▸ About this exercise: Exclude images, then output the remaining data verbatim.
___ Records for this exercise
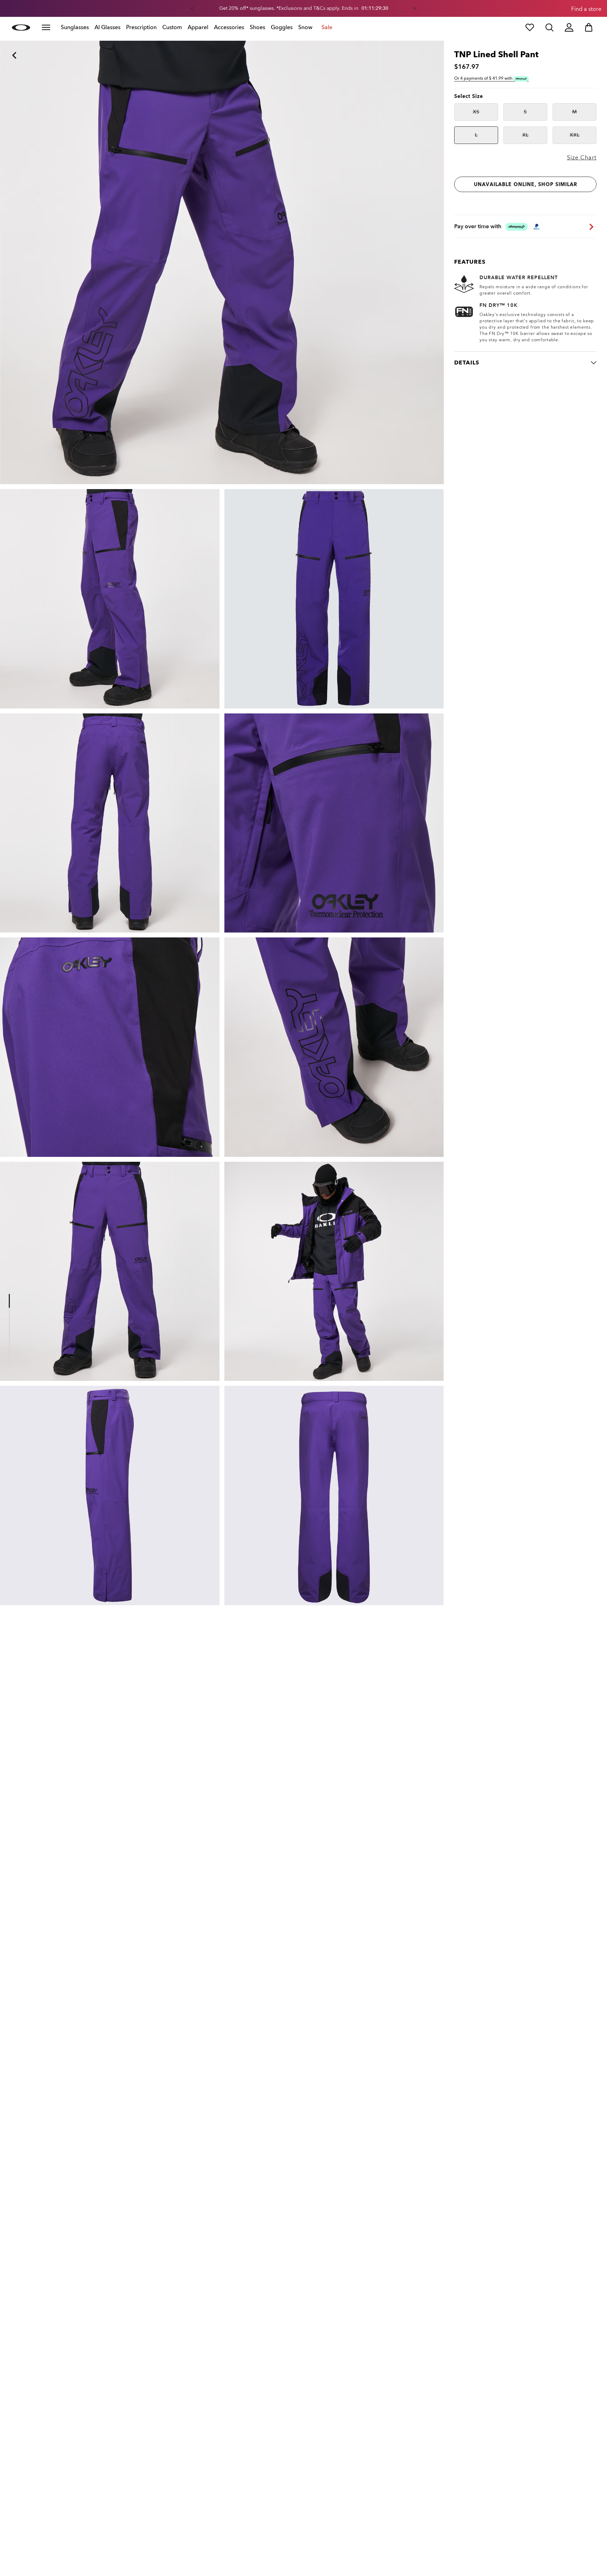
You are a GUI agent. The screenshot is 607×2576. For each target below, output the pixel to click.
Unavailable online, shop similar (525, 184)
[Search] (549, 27)
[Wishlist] (530, 27)
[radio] (476, 112)
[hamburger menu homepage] (46, 27)
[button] (192, 8)
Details (466, 363)
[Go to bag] (589, 27)
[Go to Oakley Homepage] (20, 27)
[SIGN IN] (569, 27)
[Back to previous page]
______
▸ Output:
You are a GUI agent. The screenshot is 607×2576. For each target below, output the pixel to click.
Unavailable online, shop similar (525, 184)
[Search] (549, 27)
[Wishlist] (530, 27)
[radio] (476, 112)
[hamburger menu homepage] (46, 27)
[button] (192, 8)
Details (466, 363)
[Go to bag] (589, 27)
[Go to Oakley Homepage] (20, 27)
[SIGN IN] (569, 27)
[Back to previous page]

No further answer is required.